Now, there's a number of bands, but the two that we use for any version of 802.11 is gonna be the 2.4 gigahertz band and the five gigahertz band. Now, when we say a band, we're talking about a range of frequencies. So, kinda like changing the channel on your television. You've got a band of frequencies and we chop it up into preset what we call channels. And these channels are individual frequencies. In order for my Wireless Access Point to talk to my client, I'm gonna have to go in and make sure that we're talking on the same channel.
Now, in other episodes we'll go into a lot more detail on this, but the 2.4 gigahertz band has a number of channels, one through eleven, we'll talk about this more later. And the five gigahertz band has a bazillion channels with numbers like 100 and 400 and 500. They go way up there. The nice part about all this is that, for the most part, our wireless client talks to this and they negotiate a channel and they stick to it. There's nothing for us to set. There's some situations where that might come into play. So, we've been talking about the Wireless Access Points.
I wanna talk about the clients for a minute. So, let me put up a bunch of pictures to help you understand what type of devices, the hardware, sits on the client side. So, let's start with this picture here. This is an old school wireless network card. It snaps into a slot on a desktop system. And you can see it has antennas. And this guy we can configure and that will allow that desktop system to act as a client. We can also see USB-based wireless NICs.
Here's an example of one that you just plug into a USB port and it allows that particular device to become a wireless client. Laptops pretty much have wireless built into them. Here's a picture of a laptop, and I've actually opened the bottom up. And you can really see the actual wireless NIC that's built into the laptop. And if you look very carefully, you can even see the antenna connections for that particular little tiny wireless device. But it doesn't stop there.
Take a look at, say for example, your common smartphone. All smartphones are wireless clients, so they have to have a wireless NIC built into them. They're usually just built so much into the actual smartphone itself, you don't see it. Same with tablets. Even things like my cameras today, my Nest thermostat that I use at my house. These are all wireless clients, they all have radios built into them with antennas that are designed to find these Wireless Access Points.
Alright. Now, if I'm gonna have these guys talking, one of the challenges we run into is how do we get radio signals from a client to a Wireless Access Point and back? I mean, anybody who's tuned in on an old AM radio can appreciate that it, you get all kinds of interference and problems like that. So, what we do in the world of 802.11 is we lean very heavily on something called Carrier-Sense Multiple Access Collision Avoidance.

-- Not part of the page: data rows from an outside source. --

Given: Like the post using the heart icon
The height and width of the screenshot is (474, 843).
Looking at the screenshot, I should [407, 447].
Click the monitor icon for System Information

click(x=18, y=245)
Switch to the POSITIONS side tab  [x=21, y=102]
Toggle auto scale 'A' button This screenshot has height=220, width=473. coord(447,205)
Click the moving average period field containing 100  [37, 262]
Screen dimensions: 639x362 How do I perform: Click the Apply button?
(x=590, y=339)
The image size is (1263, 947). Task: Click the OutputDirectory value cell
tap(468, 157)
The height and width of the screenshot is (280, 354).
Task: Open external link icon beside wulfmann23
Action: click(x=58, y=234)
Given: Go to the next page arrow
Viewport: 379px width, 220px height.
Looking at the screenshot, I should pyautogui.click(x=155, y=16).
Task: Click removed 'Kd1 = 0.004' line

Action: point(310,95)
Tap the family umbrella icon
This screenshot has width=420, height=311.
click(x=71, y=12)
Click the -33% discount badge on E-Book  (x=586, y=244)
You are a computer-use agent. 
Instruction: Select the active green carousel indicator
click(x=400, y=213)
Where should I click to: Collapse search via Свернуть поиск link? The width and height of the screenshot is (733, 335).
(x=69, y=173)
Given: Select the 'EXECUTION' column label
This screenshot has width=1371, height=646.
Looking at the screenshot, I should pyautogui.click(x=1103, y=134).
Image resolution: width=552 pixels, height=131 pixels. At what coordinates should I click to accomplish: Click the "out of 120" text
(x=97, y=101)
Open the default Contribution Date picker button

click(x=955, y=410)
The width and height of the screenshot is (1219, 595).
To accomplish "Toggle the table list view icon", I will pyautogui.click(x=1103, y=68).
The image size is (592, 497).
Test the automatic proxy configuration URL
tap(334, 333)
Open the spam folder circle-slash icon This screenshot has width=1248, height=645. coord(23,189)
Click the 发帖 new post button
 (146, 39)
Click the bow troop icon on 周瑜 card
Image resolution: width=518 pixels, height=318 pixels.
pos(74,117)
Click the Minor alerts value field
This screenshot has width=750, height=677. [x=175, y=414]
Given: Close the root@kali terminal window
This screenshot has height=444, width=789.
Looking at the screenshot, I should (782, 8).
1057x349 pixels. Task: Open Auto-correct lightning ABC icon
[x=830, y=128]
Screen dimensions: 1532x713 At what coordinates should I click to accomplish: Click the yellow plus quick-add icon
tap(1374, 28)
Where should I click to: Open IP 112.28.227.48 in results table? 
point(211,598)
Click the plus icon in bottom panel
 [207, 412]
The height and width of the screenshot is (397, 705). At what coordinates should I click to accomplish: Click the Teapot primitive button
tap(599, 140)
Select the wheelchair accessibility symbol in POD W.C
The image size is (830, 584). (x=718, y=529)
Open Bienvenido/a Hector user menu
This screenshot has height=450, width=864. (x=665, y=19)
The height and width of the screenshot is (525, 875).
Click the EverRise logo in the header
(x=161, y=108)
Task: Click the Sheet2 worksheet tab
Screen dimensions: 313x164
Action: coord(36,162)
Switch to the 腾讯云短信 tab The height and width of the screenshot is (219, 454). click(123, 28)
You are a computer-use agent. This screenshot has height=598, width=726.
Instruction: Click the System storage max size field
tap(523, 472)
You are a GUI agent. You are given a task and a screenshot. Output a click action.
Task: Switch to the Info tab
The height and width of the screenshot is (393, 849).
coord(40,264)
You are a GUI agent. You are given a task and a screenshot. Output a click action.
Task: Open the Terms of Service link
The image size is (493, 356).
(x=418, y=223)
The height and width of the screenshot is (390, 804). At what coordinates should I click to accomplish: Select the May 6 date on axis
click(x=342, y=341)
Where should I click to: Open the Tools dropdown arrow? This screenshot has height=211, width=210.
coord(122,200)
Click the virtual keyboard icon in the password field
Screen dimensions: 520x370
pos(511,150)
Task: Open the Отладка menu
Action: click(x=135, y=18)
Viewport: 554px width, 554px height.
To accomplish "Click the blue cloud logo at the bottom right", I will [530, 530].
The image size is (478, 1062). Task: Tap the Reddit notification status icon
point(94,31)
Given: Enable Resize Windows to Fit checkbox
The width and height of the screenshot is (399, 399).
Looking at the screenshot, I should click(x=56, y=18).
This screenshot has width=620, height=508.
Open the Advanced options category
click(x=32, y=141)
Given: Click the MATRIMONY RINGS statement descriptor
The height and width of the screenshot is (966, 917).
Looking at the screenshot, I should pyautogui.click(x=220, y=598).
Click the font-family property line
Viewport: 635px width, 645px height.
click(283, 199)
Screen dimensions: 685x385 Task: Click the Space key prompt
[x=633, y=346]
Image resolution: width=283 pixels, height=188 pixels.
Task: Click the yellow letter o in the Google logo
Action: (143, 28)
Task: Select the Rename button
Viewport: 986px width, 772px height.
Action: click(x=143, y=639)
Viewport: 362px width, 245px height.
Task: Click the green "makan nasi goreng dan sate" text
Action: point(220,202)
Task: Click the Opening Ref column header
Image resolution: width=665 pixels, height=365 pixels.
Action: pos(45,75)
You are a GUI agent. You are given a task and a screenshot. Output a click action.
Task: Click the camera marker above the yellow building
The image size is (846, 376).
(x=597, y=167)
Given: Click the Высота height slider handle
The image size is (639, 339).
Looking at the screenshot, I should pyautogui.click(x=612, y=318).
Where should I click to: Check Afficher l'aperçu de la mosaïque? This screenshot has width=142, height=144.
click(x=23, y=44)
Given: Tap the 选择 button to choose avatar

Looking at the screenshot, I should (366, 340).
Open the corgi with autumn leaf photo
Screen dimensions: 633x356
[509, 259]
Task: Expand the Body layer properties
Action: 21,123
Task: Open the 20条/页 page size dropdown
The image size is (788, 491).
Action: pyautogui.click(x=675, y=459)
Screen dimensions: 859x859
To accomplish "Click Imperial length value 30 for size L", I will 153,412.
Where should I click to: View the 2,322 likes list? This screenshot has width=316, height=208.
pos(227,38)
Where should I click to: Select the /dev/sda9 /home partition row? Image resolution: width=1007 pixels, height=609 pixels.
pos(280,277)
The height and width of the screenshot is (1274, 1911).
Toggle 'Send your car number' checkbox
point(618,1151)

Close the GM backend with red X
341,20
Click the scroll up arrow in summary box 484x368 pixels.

Now, don't confuse that with the old Ethernet Carrier-Sense Multiple Access Collision Detection. With Carrier-Sense Multiple Access Collision Avoidance, what happens is that if I have a wireless client, he's not gonna send anything until he knows the coast is clear. So, with 802.11, they're always gonna use CSMA. There's never a collision with CSMA because they avoid each other and they have what's called a backoff time. They'll wait a few extra milliseconds before they resend data.
The actual transmission of the data itself comes in one of two forms. There's an old form called Digital Sequence Spread Spectrum. So, DSSS is kind of the original way we used to do this. And what would happen with this is that even within that channel, there's even more sub-frequencies. And we could spread a signal across these, and in the hopes that if one gets stopped for interference that another one would get through. Today, the primary way we do it is using something called OFDM, Orthogonal Frequency-Division Multiplexing.
In this particular case, we still are using a type of spread spectrum, but it can be in a much wider range. The channels, particularly in the five gigahertz band, can be very, very wide, which allows these guys to do a lot of variance in there. The nice part about DSSS or OFDM is that you don't set this. You just pick a particular type of 802.11, say 802.11ac, and that's already picked for you. The exam is curious about this stuff, and in other episodes I will break this down in a per type of 802.11 so you'll know all the answers for it.
So, that's the basics of 802.11. There's a lot more to do here, but the important thing is is that no matter what version of 802.11 that you're running, you will always have a WAP if you're running infrastructure mode. You will always have a client. You will always have at least an SSID. You're gonna be using one of two different ISM bands. And you're gonna be using some type of technology to get the data from the client to the WAP and back.